I think you're taking a strange tack, here, in insisting that only the target of an action can react to it and if anyone else does, it's redirecting the player's action.
Here, in
@Manbearcat's example of play, the player's action is to insult the Burgomaster. The stated goal this action is to force the Burgomaster to retreat from his campaign of forced happiness. The GM allows this to go to a check, which succeeds at the DC the GM sets. Therefore, the action must move the Burgomaster towards the goal of the player. However, the Burgomaster has traits that say he will react poorly to insults, so how to honor the success without abandoning the defining traits of the Burgomaster? This is the question
@Manbearcat is trying to illuminate: that this can be done; you can have a character act according to his traits and yet still honor the success of the player.
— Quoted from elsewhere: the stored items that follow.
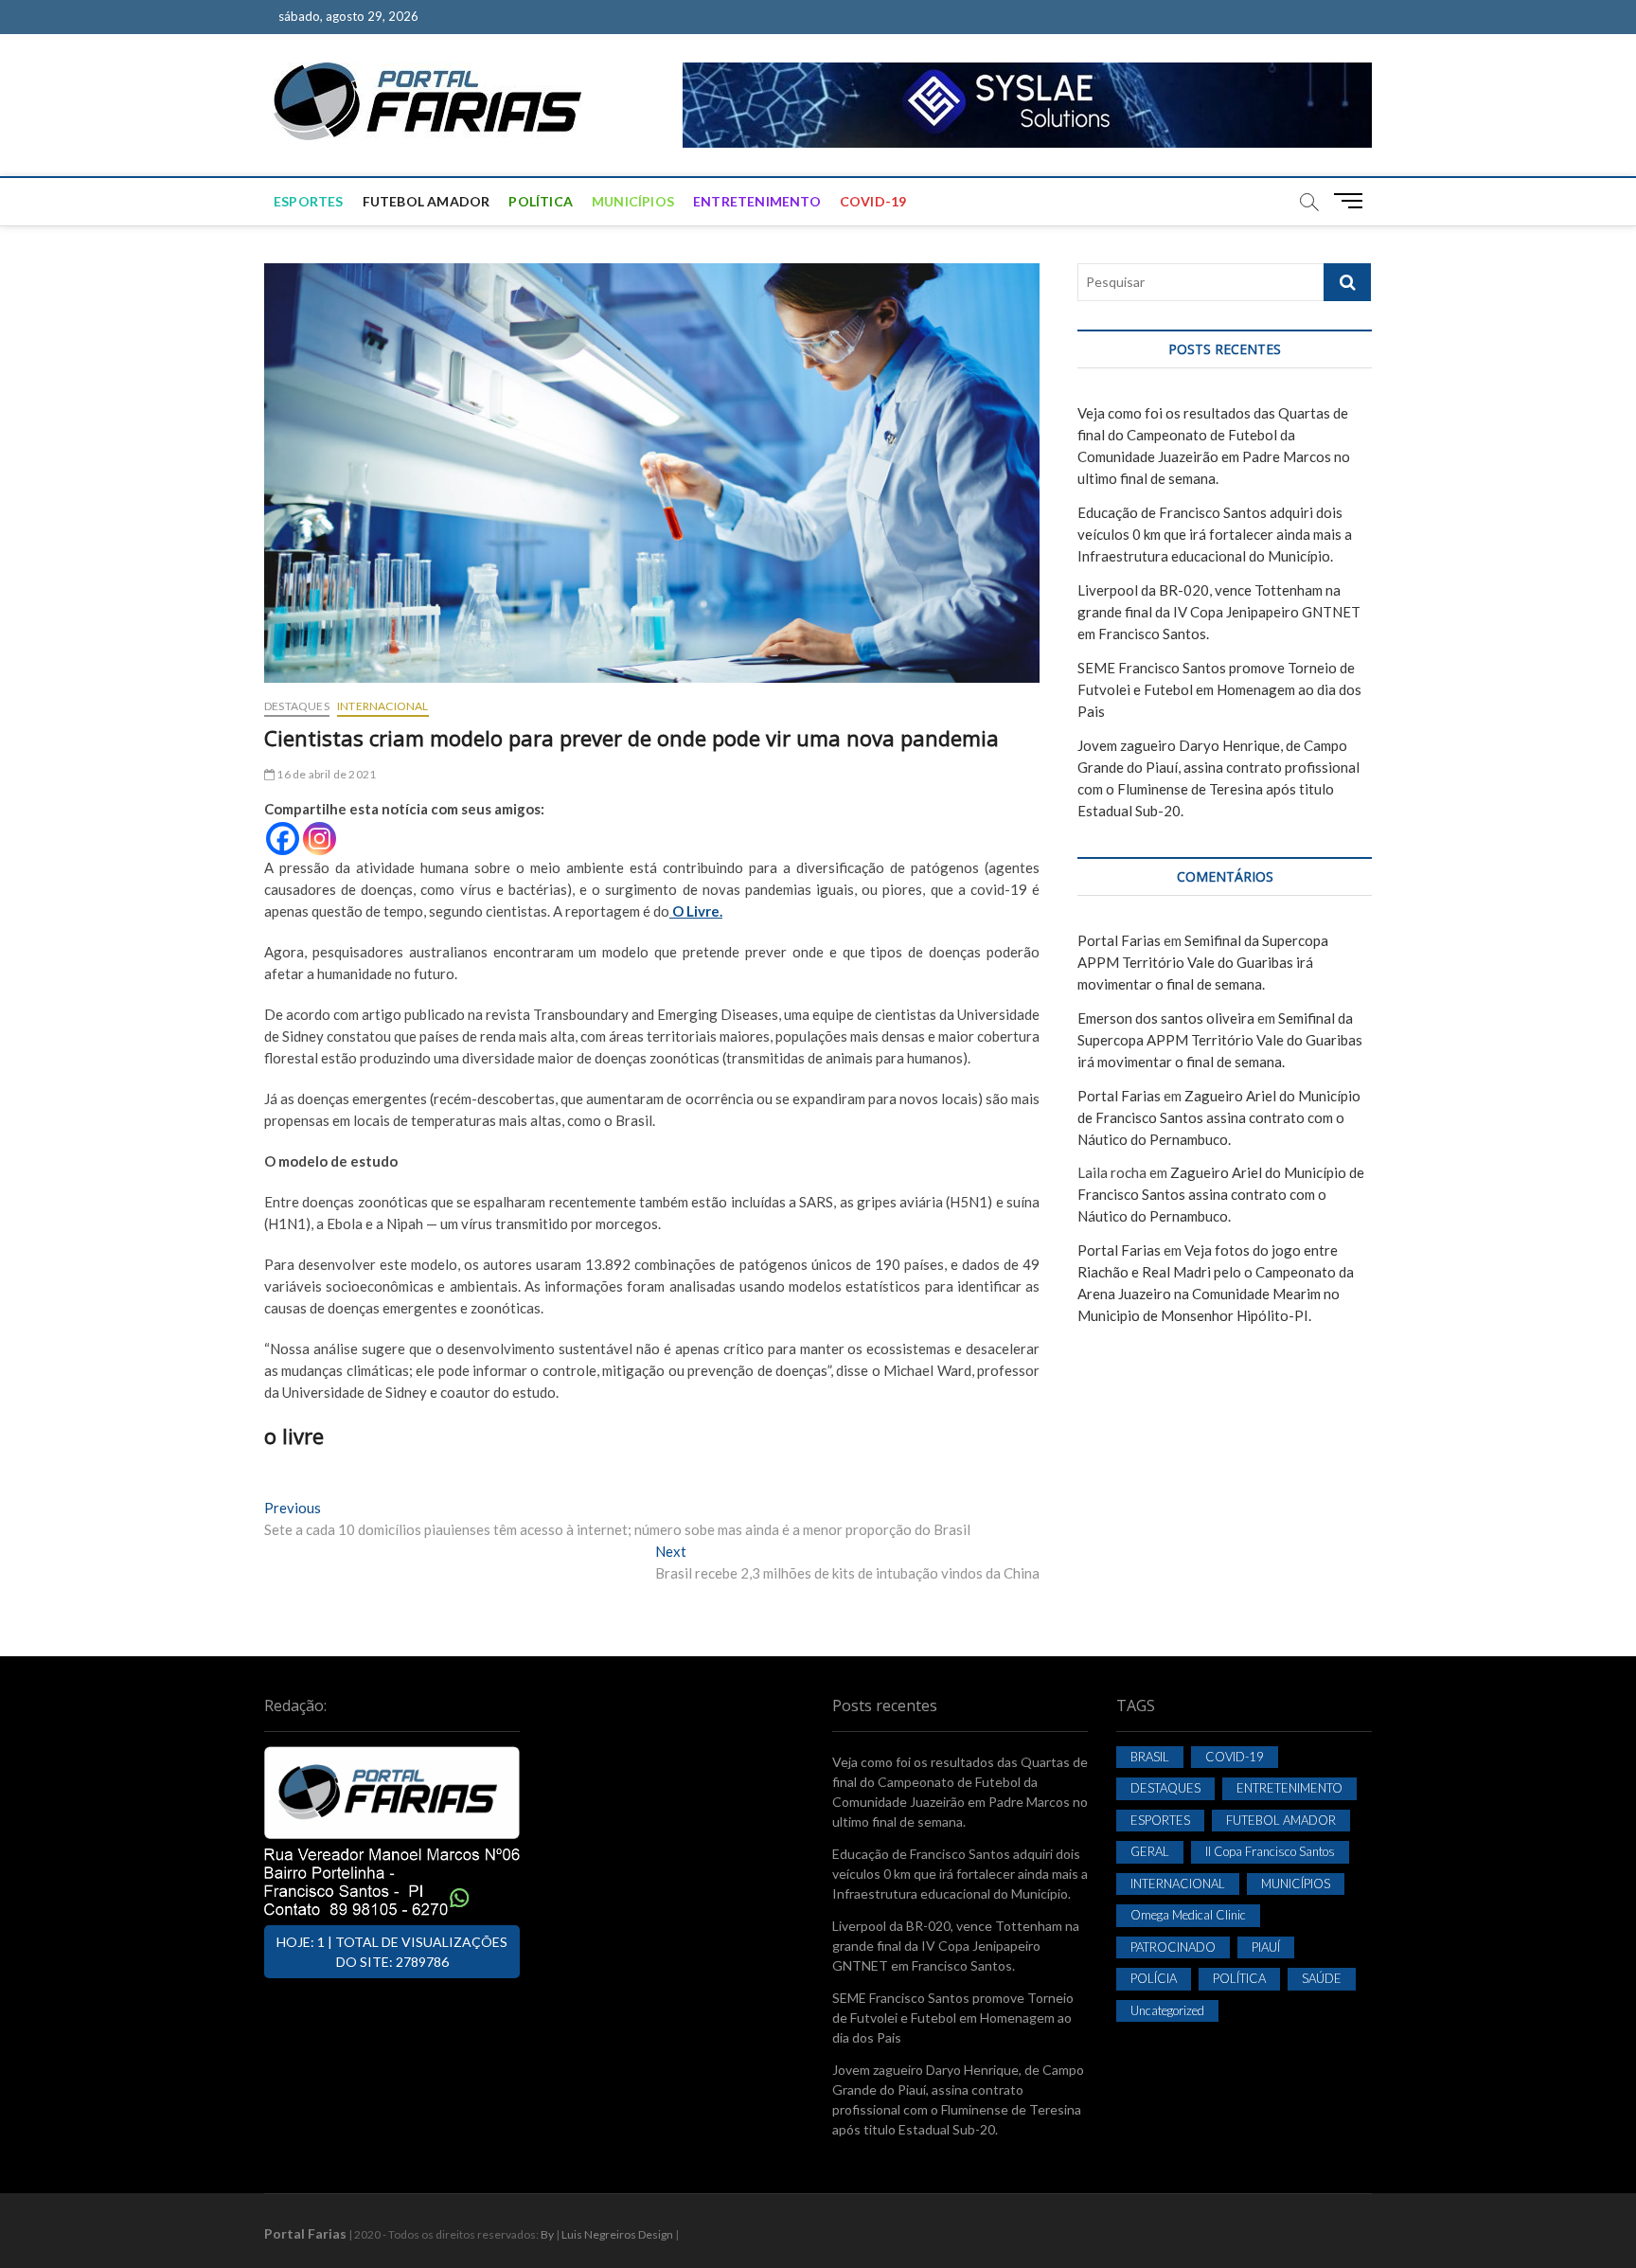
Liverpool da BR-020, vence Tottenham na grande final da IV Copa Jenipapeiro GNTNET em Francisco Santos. (1218, 611)
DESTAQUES (296, 706)
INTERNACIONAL (383, 706)
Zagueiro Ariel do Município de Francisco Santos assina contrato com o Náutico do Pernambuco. (1218, 1117)
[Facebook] (282, 838)
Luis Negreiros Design (617, 2234)
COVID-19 (873, 201)
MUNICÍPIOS (633, 201)
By (547, 2234)
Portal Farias (1119, 940)
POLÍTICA (540, 201)
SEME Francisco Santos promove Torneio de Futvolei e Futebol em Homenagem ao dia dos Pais (1219, 689)
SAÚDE (1322, 1978)
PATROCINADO (1173, 1947)
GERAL (1149, 1851)
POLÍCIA (1153, 1978)
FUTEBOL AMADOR (426, 201)
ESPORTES (309, 201)
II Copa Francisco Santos (1270, 1851)
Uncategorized (1167, 2010)
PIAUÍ (1266, 1947)
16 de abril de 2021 (325, 774)
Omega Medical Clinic (1188, 1914)
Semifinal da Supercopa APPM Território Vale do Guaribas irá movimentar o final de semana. (1202, 962)
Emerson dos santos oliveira (1165, 1018)
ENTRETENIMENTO (757, 201)
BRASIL (1149, 1756)
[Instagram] (319, 838)
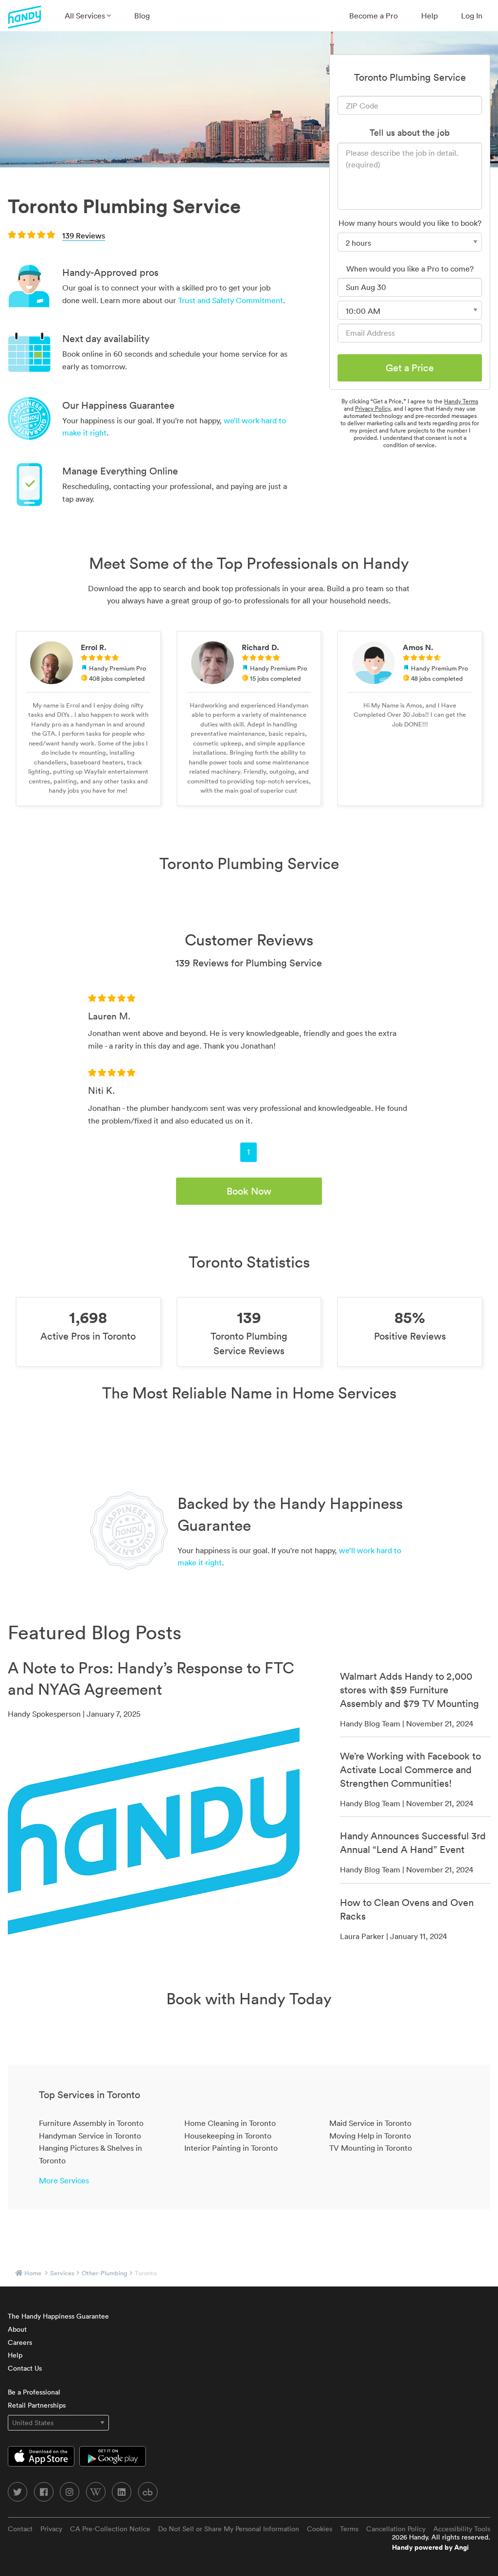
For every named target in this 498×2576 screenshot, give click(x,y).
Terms (349, 2528)
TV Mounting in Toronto (370, 2148)
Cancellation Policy (396, 2528)
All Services (86, 15)
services (62, 2273)
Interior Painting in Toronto (231, 2148)
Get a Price (410, 368)
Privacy (51, 2528)
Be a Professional (34, 2392)
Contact (20, 2528)
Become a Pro (373, 15)
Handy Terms (461, 401)
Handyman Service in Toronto (90, 2136)
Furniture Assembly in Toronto (91, 2123)
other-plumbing (104, 2273)
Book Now (249, 1191)
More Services (64, 2180)
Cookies (319, 2528)
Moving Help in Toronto (370, 2136)
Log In (471, 15)
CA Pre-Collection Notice (110, 2528)
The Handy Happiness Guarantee (58, 2316)
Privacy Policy (372, 408)
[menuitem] (88, 15)
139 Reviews (83, 235)
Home (32, 2273)
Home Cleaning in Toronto (230, 2123)
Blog (142, 15)
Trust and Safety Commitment (230, 300)
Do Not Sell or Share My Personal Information (228, 2528)
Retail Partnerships (37, 2405)
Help (429, 15)
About (17, 2329)
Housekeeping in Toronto (227, 2136)
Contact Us (25, 2368)
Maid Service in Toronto (370, 2123)
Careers (20, 2342)
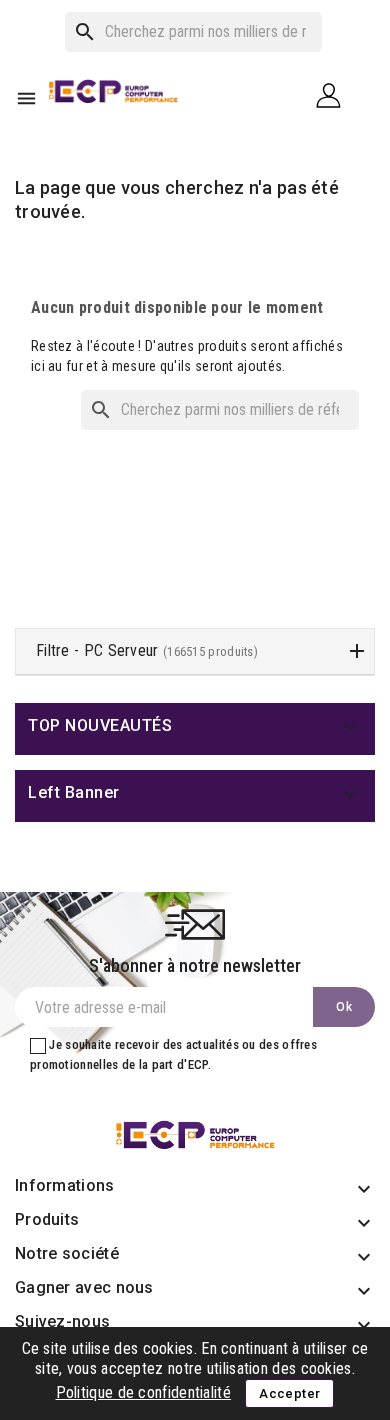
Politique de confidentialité (143, 1392)
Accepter (289, 1393)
In this example, the Burgomaster reacts by calling for his Captain and ordering the PC incarcerated for saying his rule is weak. This is the NPC acting according to his traits -- we need to find the path to both allow this and honor the success of the PC action. To do this, the Captain, who, in this example is the Burgomaster's Bond (the Burgomaster respects the Captain), tells the Burgomaster that many in town believe the same, which is a blow to the Burgomaster's ideal that the townsfolk love him AND leverages the bond with the Captain to explain why the Burgomaster would even listen to this. Why the Captain chooses to divulge this information is not because the player's action was redirected to the Captain, but because this is a truth of the game (and it is, in the game's write-up, that many (most?) townsfolk think the Burgomaster's happiness plan is bunk) and the GM has decided to honor the player's success against the Burgomaster by reinforcing it with the Captain. This exposes the Bond (if the Burgomaster is listening to the Captain, clearly he has the Burgomaster's ear in a special way), honors the player's success (the Burgomaster is now forced to consider his plan is a failure), AND still honors the Burgomaster's flaw (he reacted to be insulted very poorly).
@Manbearcat's example has little to do with the OP situation in that it's not meant as an example of how things should have gone. It's provided as an example of how you could have played it -- how you could have had a PC insult the Burgomaster and still reached a success for the PC. That's it, and it does a good job of showing that. It doesn't redirect the PC's action, it honors it to the hilt -- the Burgomaster is insulted and calls for the guard! But it also honors the successful roll at the core of the example, but finding a way in the fiction to both honor the Burgomaster's written reaction to insults but turning that into a success for the PC by introducing the Captain as an ally to the PC's point.
Arguing this is bad play is saying that normal conversations, where people try to make a point against a recalcitrant other only to find sudden support from a third party, turning the discussion, is not something that you want your RPGs to be able to emulate.